Joseph DiNapoli, a senior instructor in the School of Communication Sciences and Disorders, recently established The Joe DiNapoli ‘Extended Journeys’ Endowed Scholarship Fund for “nontraditional” students, a term he believes needs revision.

“It can be difficult coming into an academic program later in life,” DiNapoli explains. “I think that term may have a negative connotation that could reinforce any fear they might have of going back to school. I have always felt that their determination and perseverance helps them more than hinders them and am so honored to be able to play a small role in assisting them as they continue on their journey.”

Early in his career, DiNapoli says that many of his students came back to school because of a state requirement that required public school speech-language pathologists attain a master’s level degree. But now, his students have other motivations.

“Throughout the years, I have had the honor to teach thousands of students,” DiNapoli says. “I have been so impressed with these students who have taken the time to raise a family or who worked outside the home, yet they still wanted to complete their degree.”

DiNapoli, who has taught online or at a distance for nearly his entire teaching career, says he began thinking about ways to help make the educational journey of his students a little easier a long time ago. He saw the potential impact a scholarship could have on students who already are facing lots of challenges.

Applicants for the scholarship must be a declared major in an undergraduate program with a preference given to students in the School of Communication Sciences and Disorders. Preference will also be given to applicants who have been previously enrolled in a university or college but have not already obtained a bachelor’s degree.

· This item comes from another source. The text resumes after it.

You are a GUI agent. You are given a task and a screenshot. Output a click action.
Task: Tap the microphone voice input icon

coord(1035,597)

What DiNapoli especially enjoyed was meeting with students, either by phone or chat, and later, by Zoom. He told his students that he was always available for them and would make his schedule fit to work with theirs. He enjoyed getting to know what motivated them and inspired them to go back to school.

The story of one student has stayed with him throughout the years. While he was teaching remotely in Maine, he recalled two older women who attended the class together. One of the women was especially engaged, DiNapoli says. “She was so bright, and always asked good questions. She was the perfect student.”

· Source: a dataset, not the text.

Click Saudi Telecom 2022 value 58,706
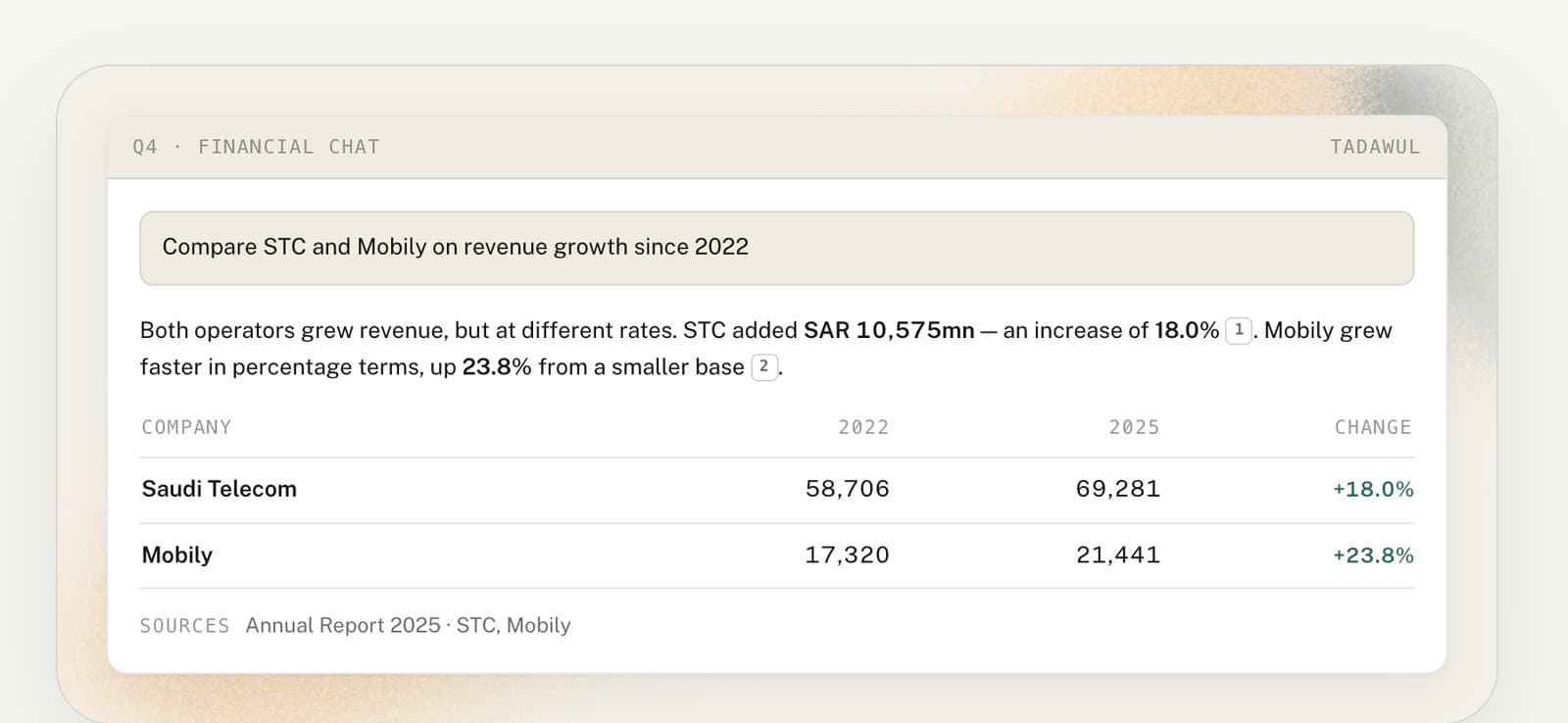 (x=847, y=489)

The woman graduated, and DiNapoli heard from her friend six months later. “She had passed away from brain cancer,” DiNapoli says.

As the years passed by, DiNapoli says his desire intensified to fund a scholarship to honor of students who are trying their hardest to complete their degree, despite great life challenges.

“I have found that persistent people can achieve whatever they set their mind to. But there are sometimes obstacles too great that they can’t overcome them on their own,” DiNapoli says.

Sometimes, money can be one of those obstacles.

“I had the great, great luxury of not having to pay for my education,” DiNapoli says.  “My parents were very generous with me; I want to help my students as much as I am able.”

DiNapoli is also heartened by the opportunity to meet the beneficiaries of his scholarship. He came from a large family, but he never had children of his own.

“These are people just trying to complete their degree while raising a family or trying to work, and I didn’t want to make it harder on them,” DiNapoli says. “These are my people, my family.”

The only hesitation DiNapoli had was when it came to putting his name on the scholarship. He discussed the matter with a trusted friend, who told him that he had to do it, if only to serve as an inspiration to others.

“I’ve had thousands of students in my career, and if I could generate some excitement by putting my name on a scholarship, maybe they would be inspired to give as well,” DiNapoli says. “I don’t want to wait until I’m retired or gone. This is one of the most meaningful things I’ve ever done in my career. I will be able to see how students benefit, and that’s really exciting to me.”